- AIM OF THE EXERCISE -
Search the material below for the word "logo". Copy every line that has it.

- DATA EXCERPTS -
☆ ☆ ☆ ☆ ☆ ☆ ☆
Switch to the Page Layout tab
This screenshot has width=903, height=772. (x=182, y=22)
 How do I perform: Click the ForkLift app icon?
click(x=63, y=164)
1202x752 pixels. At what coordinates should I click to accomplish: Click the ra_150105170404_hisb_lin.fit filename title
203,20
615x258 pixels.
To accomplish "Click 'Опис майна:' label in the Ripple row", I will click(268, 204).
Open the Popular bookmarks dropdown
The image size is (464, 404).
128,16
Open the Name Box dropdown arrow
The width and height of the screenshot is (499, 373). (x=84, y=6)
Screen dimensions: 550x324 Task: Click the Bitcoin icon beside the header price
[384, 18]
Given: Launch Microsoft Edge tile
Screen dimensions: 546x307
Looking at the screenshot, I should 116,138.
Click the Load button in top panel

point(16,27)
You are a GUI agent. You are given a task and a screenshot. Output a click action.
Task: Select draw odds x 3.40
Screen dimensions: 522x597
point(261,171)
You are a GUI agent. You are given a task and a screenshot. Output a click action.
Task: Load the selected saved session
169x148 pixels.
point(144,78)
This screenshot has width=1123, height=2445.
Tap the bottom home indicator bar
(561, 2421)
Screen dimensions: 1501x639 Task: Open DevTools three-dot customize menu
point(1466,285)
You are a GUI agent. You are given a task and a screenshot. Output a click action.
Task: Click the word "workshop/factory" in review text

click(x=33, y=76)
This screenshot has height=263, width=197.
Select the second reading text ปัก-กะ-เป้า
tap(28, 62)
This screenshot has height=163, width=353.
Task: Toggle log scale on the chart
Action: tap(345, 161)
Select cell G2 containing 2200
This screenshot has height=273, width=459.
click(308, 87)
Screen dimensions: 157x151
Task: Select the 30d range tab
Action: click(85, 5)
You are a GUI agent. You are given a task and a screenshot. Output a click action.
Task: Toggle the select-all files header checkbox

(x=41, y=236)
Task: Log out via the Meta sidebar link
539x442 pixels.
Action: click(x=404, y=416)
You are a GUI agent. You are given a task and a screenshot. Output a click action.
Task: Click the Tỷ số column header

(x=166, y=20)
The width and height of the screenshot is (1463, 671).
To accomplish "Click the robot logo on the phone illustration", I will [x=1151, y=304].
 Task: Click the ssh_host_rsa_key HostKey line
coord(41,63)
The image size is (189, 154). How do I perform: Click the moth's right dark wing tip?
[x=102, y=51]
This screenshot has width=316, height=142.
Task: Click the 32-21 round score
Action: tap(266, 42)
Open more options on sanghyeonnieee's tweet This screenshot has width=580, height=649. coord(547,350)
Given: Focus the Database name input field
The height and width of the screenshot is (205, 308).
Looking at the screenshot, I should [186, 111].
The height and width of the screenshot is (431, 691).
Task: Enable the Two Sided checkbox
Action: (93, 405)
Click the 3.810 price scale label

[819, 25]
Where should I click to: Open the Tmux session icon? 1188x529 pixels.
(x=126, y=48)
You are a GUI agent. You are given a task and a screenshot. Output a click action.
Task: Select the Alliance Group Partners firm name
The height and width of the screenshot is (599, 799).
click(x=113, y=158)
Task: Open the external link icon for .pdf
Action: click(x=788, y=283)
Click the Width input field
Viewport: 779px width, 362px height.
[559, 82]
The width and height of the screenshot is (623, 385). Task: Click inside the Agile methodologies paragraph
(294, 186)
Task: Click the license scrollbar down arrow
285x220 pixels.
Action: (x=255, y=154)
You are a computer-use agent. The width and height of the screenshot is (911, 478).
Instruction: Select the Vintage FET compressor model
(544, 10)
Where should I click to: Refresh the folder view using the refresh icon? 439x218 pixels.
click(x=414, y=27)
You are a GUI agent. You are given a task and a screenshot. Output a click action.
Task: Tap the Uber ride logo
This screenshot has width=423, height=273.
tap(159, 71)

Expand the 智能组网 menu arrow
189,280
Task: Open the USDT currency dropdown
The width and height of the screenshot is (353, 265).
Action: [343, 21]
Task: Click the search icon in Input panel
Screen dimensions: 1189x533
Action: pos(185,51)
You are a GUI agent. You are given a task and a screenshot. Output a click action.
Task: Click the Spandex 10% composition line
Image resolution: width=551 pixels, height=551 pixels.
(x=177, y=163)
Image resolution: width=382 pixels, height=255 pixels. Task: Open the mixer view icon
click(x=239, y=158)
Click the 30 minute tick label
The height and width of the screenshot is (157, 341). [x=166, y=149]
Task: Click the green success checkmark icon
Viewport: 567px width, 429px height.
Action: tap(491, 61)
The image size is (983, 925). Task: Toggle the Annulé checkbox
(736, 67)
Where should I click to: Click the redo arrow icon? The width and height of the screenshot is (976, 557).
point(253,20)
☆ ☆ ☆ ☆ ☆ ☆ ☆
- OUTPUT OF THE TASK -
To accomplish "Click the robot logo on the phone illustration", I will [x=1151, y=304].
Task: Tap the Uber ride logo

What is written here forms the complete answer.